How to complete this task =>
All of the records below are to be copied exactly.

== == ==

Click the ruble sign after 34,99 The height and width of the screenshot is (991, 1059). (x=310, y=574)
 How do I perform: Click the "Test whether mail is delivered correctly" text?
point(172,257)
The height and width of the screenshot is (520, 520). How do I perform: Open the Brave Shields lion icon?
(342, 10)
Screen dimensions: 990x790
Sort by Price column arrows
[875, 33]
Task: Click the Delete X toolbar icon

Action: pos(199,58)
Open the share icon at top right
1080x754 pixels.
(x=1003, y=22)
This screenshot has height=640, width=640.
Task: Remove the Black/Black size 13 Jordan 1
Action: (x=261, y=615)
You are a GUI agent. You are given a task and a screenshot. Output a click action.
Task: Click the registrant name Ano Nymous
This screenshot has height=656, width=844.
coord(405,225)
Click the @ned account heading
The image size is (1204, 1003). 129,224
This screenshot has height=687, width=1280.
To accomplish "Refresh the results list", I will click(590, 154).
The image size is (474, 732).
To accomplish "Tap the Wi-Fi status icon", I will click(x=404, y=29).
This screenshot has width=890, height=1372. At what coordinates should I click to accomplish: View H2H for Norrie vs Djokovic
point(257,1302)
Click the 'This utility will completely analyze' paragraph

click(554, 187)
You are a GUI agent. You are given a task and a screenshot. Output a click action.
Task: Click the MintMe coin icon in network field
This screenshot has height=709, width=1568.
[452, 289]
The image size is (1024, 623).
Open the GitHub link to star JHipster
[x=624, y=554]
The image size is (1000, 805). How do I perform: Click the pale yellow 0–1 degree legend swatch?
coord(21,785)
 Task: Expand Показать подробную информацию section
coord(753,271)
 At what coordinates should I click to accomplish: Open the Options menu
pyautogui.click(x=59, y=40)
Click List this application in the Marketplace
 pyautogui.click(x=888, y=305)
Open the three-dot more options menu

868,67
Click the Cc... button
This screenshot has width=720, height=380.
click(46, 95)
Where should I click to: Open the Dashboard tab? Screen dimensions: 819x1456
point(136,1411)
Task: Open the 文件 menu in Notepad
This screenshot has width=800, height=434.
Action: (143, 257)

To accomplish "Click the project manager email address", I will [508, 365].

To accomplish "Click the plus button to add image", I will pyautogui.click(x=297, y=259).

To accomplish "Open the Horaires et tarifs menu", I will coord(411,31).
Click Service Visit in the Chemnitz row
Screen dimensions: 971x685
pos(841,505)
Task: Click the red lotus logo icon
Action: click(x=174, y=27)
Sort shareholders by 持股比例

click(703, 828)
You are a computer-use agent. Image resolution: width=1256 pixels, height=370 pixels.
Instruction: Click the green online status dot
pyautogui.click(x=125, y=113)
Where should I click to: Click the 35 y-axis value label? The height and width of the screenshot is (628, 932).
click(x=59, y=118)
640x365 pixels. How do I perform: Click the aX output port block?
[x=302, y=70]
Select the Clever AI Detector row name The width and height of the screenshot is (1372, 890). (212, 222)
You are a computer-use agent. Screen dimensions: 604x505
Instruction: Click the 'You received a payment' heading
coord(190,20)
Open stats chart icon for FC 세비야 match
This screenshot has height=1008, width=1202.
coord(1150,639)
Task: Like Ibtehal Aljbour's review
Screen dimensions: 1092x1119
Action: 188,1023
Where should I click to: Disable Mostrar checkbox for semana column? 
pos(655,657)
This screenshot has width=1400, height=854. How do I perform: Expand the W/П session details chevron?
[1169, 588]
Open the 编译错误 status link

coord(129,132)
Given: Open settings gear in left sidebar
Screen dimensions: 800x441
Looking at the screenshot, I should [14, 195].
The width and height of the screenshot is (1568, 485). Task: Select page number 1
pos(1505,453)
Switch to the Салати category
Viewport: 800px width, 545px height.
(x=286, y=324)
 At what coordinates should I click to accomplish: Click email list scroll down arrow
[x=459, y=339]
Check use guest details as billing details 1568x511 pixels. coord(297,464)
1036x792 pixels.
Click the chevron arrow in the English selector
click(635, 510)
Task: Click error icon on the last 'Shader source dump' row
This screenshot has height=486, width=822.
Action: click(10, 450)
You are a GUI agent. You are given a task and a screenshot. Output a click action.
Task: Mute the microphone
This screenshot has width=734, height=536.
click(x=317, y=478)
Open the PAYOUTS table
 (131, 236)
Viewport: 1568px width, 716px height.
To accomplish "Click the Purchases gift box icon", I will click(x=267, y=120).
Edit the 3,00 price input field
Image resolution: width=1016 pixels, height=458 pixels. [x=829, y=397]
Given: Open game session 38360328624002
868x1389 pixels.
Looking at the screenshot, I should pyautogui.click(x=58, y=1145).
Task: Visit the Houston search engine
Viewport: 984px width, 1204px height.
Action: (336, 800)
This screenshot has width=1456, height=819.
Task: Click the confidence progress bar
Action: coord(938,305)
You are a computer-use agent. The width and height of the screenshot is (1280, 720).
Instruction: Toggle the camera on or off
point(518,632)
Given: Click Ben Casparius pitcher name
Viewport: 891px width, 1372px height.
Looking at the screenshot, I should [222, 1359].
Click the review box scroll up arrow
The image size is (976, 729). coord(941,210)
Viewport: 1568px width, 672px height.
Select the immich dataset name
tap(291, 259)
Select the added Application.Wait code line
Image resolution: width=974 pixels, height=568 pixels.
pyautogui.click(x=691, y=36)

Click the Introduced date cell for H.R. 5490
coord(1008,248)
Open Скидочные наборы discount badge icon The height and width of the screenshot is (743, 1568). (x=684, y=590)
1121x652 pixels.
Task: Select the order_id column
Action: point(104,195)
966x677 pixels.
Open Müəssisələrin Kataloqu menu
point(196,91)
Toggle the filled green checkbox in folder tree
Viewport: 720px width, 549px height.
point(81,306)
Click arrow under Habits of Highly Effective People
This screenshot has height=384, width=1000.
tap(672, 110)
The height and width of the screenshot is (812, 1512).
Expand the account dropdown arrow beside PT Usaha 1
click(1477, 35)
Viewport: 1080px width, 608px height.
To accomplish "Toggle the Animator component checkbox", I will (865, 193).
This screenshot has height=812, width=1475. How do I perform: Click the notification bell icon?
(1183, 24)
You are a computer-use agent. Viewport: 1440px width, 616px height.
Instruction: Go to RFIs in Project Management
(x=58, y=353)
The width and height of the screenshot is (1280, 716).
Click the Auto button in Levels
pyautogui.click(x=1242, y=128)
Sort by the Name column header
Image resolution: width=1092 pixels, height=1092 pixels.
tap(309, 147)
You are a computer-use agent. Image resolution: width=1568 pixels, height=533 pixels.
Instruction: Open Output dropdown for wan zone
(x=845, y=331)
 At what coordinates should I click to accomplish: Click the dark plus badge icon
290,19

== == ==

Problem solution =>
Click the ruble sign after 34,99 The height and width of the screenshot is (991, 1059). (x=310, y=574)
 How do I perform: Click the "Test whether mail is delivered correctly" text?
point(172,257)
The height and width of the screenshot is (520, 520). How do I perform: Open the Brave Shields lion icon?
(342, 10)
Screen dimensions: 990x790
Sort by Price column arrows
[875, 33]
Task: Click the Delete X toolbar icon

Action: pos(199,58)
Open the share icon at top right
1080x754 pixels.
(x=1003, y=22)
This screenshot has height=640, width=640.
Task: Remove the Black/Black size 13 Jordan 1
Action: (x=261, y=615)
You are a GUI agent. You are given a task and a screenshot. Output a click action.
Task: Click the registrant name Ano Nymous
This screenshot has height=656, width=844.
coord(405,225)
Click the @ned account heading
The image size is (1204, 1003). 129,224
This screenshot has height=687, width=1280.
To accomplish "Refresh the results list", I will click(590, 154).
The image size is (474, 732).
To accomplish "Tap the Wi-Fi status icon", I will click(x=404, y=29).
This screenshot has width=890, height=1372. At what coordinates should I click to accomplish: View H2H for Norrie vs Djokovic
point(257,1302)
Click the 'This utility will completely analyze' paragraph

click(554, 187)
You are a GUI agent. You are given a task and a screenshot. Output a click action.
Task: Click the MintMe coin icon in network field
This screenshot has height=709, width=1568.
[452, 289]
The image size is (1024, 623).
Open the GitHub link to star JHipster
[x=624, y=554]
The image size is (1000, 805). How do I perform: Click the pale yellow 0–1 degree legend swatch?
coord(21,785)
 Task: Expand Показать подробную информацию section
coord(753,271)
 At what coordinates should I click to accomplish: Open the Options menu
pyautogui.click(x=59, y=40)
Click List this application in the Marketplace
 pyautogui.click(x=888, y=305)
Open the three-dot more options menu

868,67
Click the Cc... button
This screenshot has width=720, height=380.
click(46, 95)
Where should I click to: Open the Dashboard tab? Screen dimensions: 819x1456
point(136,1411)
Task: Open the 文件 menu in Notepad
This screenshot has width=800, height=434.
Action: (143, 257)

To accomplish "Click the project manager email address", I will [508, 365].

To accomplish "Click the plus button to add image", I will pyautogui.click(x=297, y=259).

To accomplish "Open the Horaires et tarifs menu", I will coord(411,31).
Click Service Visit in the Chemnitz row
Screen dimensions: 971x685
pos(841,505)
Task: Click the red lotus logo icon
Action: click(x=174, y=27)
Sort shareholders by 持股比例

click(703, 828)
You are a computer-use agent. Image resolution: width=1256 pixels, height=370 pixels.
Instruction: Click the green online status dot
pyautogui.click(x=125, y=113)
Where should I click to: Click the 35 y-axis value label? The height and width of the screenshot is (628, 932).
click(x=59, y=118)
640x365 pixels. How do I perform: Click the aX output port block?
[x=302, y=70]
Select the Clever AI Detector row name The width and height of the screenshot is (1372, 890). (212, 222)
You are a computer-use agent. Screen dimensions: 604x505
Instruction: Click the 'You received a payment' heading
coord(190,20)
Open stats chart icon for FC 세비야 match
This screenshot has height=1008, width=1202.
coord(1150,639)
Task: Like Ibtehal Aljbour's review
Screen dimensions: 1092x1119
Action: 188,1023
Where should I click to: Disable Mostrar checkbox for semana column? 
pos(655,657)
This screenshot has width=1400, height=854. How do I perform: Expand the W/П session details chevron?
[1169, 588]
Open the 编译错误 status link

coord(129,132)
Given: Open settings gear in left sidebar
Screen dimensions: 800x441
Looking at the screenshot, I should [14, 195].
The width and height of the screenshot is (1568, 485). Task: Select page number 1
pos(1505,453)
Switch to the Салати category
Viewport: 800px width, 545px height.
(x=286, y=324)
 At what coordinates should I click to accomplish: Click email list scroll down arrow
[x=459, y=339]
Check use guest details as billing details 1568x511 pixels. coord(297,464)
1036x792 pixels.
Click the chevron arrow in the English selector
click(635, 510)
Task: Click error icon on the last 'Shader source dump' row
This screenshot has height=486, width=822.
Action: click(10, 450)
You are a GUI agent. You are given a task and a screenshot. Output a click action.
Task: Mute the microphone
This screenshot has width=734, height=536.
click(x=317, y=478)
Open the PAYOUTS table
 (131, 236)
Viewport: 1568px width, 716px height.
To accomplish "Click the Purchases gift box icon", I will click(x=267, y=120).
Edit the 3,00 price input field
Image resolution: width=1016 pixels, height=458 pixels. [x=829, y=397]
Given: Open game session 38360328624002
868x1389 pixels.
Looking at the screenshot, I should pyautogui.click(x=58, y=1145).
Task: Visit the Houston search engine
Viewport: 984px width, 1204px height.
Action: (336, 800)
This screenshot has width=1456, height=819.
Task: Click the confidence progress bar
Action: coord(938,305)
You are a computer-use agent. The width and height of the screenshot is (1280, 720).
Instruction: Toggle the camera on or off
point(518,632)
Given: Click Ben Casparius pitcher name
Viewport: 891px width, 1372px height.
Looking at the screenshot, I should [222, 1359].
Click the review box scroll up arrow
The image size is (976, 729). coord(941,210)
Viewport: 1568px width, 672px height.
Select the immich dataset name
tap(291, 259)
Select the added Application.Wait code line
Image resolution: width=974 pixels, height=568 pixels.
pyautogui.click(x=691, y=36)

Click the Introduced date cell for H.R. 5490
coord(1008,248)
Open Скидочные наборы discount badge icon The height and width of the screenshot is (743, 1568). (x=684, y=590)
1121x652 pixels.
Task: Select the order_id column
Action: point(104,195)
966x677 pixels.
Open Müəssisələrin Kataloqu menu
point(196,91)
Toggle the filled green checkbox in folder tree
Viewport: 720px width, 549px height.
point(81,306)
Click arrow under Habits of Highly Effective People
This screenshot has height=384, width=1000.
tap(672, 110)
The height and width of the screenshot is (812, 1512).
Expand the account dropdown arrow beside PT Usaha 1
click(1477, 35)
Viewport: 1080px width, 608px height.
To accomplish "Toggle the Animator component checkbox", I will (865, 193).
This screenshot has height=812, width=1475. How do I perform: Click the notification bell icon?
(1183, 24)
You are a computer-use agent. Viewport: 1440px width, 616px height.
Instruction: Go to RFIs in Project Management
(x=58, y=353)
The width and height of the screenshot is (1280, 716).
Click the Auto button in Levels
pyautogui.click(x=1242, y=128)
Sort by the Name column header
Image resolution: width=1092 pixels, height=1092 pixels.
tap(309, 147)
You are a computer-use agent. Image resolution: width=1568 pixels, height=533 pixels.
Instruction: Open Output dropdown for wan zone
(x=845, y=331)
 At what coordinates should I click to accomplish: Click the dark plus badge icon
290,19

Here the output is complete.